Car c’est seulement à partir de cette richesse
additionnelle que l’on pourra tirer le revenu permettant de rémunérer le
travail. Autrement dit, si aucune richesse n’est créée, directement par le
secteur marchand ou indirectement par le secteur public, alors le travail
sera payé en « monnaie de singe ». Ce que le salarié aura gagné
d’un côté (le salaire) sera perdu de l’autre côté par la montée des prix
(inflation) dans la mesure où la distribution de salaire aura nourrit une
augmentation de demande ne correspondant à aucune création de richesses
susceptibles d’être redistribuées.
Dans les pays communistes, les gens avaient l’habitude de
dire qu’ils faisaient semblant de travailler et le gouvernement faisait
semblant de les payer. Mais au-delà de la pure analyse économique,
permettez-moi de m’arrêter un instant sur un symbole. C’est aussi le même mot
« travail » qui désigne aussi le processus par lequel une femme met
un enfant au monde.
Or, les économistes savent que la seule richesse qui soit,
et qui donne toute sa valeur aux autres, c’est l’homme (ou le capital humain
dans le langage académique des experts). Certes, on dit aussi que l’homme
détruit la planète et son environnement. Mais ce souci de préserver
l’environnement provient du fait qu’il existe des hommes conscients sur cette
planète. Ils sont conscients que pour produire, il faut consommer ; pour
créer, il faut détruire ; pour qu’il y ait la vie, il faut la mort.
Et pour l’instant, c’est la seule espèce vivante à être
tourmentée par cette flamme de la conscience qui met à jour ces paradoxes
apparents. Y a-t-il des habitants pour se soucier de l’environnement de
Jupiter ou Saturne ? Y a-t-il des êtres conscients pour admirer les
paysages de Saturne ? La beauté de la nature elle-même est une richesse
s’il existe un observateur conscient pour l’apprécier, s’il existe un cerveau
à l’intérieur duquel se forgent une image et une conception de l’esthétique,
s’il existe une âme pour ressentir l’émoi devant cette beauté. En somme, s’il
existe des êtres humains.
L’être humain est la mesure de toute chose. Encore faut-il
produire des êtres humains. Certes, la conception peut prendre tout au plus
quelques minutes ; la grossesse quelques mois et l’accouchement quelques
heures. Mais quand le bébé vient au monde, ce n’est que le début d’une aventure
qui consiste à faire de l’enfant un adulte. Quel travail !

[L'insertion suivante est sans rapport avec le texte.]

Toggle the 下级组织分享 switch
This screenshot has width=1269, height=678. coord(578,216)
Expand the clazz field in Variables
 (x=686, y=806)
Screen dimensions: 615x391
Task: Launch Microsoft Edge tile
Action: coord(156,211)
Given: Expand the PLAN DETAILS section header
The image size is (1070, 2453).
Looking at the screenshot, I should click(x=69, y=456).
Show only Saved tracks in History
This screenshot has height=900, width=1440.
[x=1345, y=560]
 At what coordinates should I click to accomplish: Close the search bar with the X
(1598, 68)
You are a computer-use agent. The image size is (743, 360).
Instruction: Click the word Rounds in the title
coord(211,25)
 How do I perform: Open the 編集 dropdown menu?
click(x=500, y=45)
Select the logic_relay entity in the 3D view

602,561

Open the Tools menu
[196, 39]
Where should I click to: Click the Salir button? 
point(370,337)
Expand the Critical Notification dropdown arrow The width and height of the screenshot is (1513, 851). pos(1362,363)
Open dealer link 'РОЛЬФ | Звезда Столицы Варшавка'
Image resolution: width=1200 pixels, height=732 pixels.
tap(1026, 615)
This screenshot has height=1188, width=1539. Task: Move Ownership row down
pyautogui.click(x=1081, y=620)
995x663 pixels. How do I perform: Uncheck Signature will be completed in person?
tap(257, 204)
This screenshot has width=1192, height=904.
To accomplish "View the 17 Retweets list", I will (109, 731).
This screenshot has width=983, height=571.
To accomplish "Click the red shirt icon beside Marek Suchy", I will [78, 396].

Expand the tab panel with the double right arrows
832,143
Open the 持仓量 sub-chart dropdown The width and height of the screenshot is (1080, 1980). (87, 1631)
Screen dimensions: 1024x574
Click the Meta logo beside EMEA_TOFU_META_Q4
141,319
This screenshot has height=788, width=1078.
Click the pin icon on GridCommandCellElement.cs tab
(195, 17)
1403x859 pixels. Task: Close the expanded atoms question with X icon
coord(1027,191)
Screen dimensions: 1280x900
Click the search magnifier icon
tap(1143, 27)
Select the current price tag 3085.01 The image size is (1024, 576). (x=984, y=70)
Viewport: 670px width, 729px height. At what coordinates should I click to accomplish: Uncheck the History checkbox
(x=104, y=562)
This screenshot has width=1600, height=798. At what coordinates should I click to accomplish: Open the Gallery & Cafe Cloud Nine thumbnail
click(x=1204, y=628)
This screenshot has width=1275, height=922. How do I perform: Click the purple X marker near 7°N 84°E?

Et il prendra des années. Pendant toutes ces années, il
faut tant de travail et d’amour, d’abnégation et de sacrifices, de patience
et de confiance, de souffrances et de plaisirs. Mais finalement, ce sont les
ingrédients de tout processus de création de richesses. Celui qui crée son
entreprise en parle comme de son bébé. Et le développement de son entreprise
lui prendra l’essentiel de son temps et de son énergie. Il faut le vouloir.
Il faut en avoir l’envie et la motivation. C’est aussi fort qu’un acte
d’amour. La prospérité économique est d’abord fondée sur la création des
richesses, la création comme un engagement avant d’être fondée sur la
consommation.
Les générations qui ont relevé la France après 1945 ont
construit une économie du travail qui a aboutit à la prospérité. La
génération 68, en se révoltant contre cette société du travail (qui suppose
autorité et discipline et qui n’est pas toujours drôle en effet), a voulu
consommer tous les fruits de ce travail laborieux, ce qui a débouché sur une
société de consommation fondée sur le consumérisme généralisé et la
satisfaction instantanée de plaisirs immédiats [1]. Dès lors, toute
contrainte était assimilée à une perte de liberté alors qu’elle est
l’instrument de la liberté comme le tuteur qui permet à l’arbrisseau de
devenir un arbre.
Toute frustration était assimilée à un frein à
l’épanouissement alors qu’elle est l’instrument du développement progressif
de la personnalité dans la mesure où l’on n’apprécie jamais ce que l’on
obtient tout de suite sans effort. Apprécie-t-on d’avoir dix doigts ?
Par contre, on éprouvera un bonheur intense à interpréter une pièce de Bach
ou une chanson des Beatles au piano. Les dix doigts, on les a normalement à
la naissance sans aucun effort ni mérite.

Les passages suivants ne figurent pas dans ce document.